H & Y = Hoehn and Yahr score
http://en.wikipedia.org/wiki/Hoehn_and_Yahr_scale
UPDRS = Unified Parkinson's Disease Rating Scale
http://en.wikipedia.org/wiki/UPDRS
These are indeed clinical "measures" noted by physicians during exams (in and away from clinical trials) and over time change. These "ratings" are commonly perceived as inadequate, blunt measurement tools and its no surprise that the terms don't come up in appointments with physicians--their usefullness is highly limited/suspect. In fact, our upcoming biomarker study (see more here
www.michaeljfox.org/ppmi) is focused on developing objective measures of disease progression...something that would be useful in the treatment setting and transformative in the clinical trial setting.

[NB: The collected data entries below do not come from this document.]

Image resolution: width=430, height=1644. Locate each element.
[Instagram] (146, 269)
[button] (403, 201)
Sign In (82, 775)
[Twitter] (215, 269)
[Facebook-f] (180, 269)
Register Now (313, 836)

The reason I asked for your experience is that as we work on projects for clinical trials we see some instances with science speak is put forth to patients and my suspicion was that would needed better ways to learn from patients about their disease stage and rate of progression (clinically and biologically)...so, my vague, general question was just to test my gut feeling that some tools were using terms with patients ineffectively. If you guys don't commonly hear/know your scores then it is safe to assume most patients don't.
Thanks for sharing and helping us learn how to best engage patients on such matters.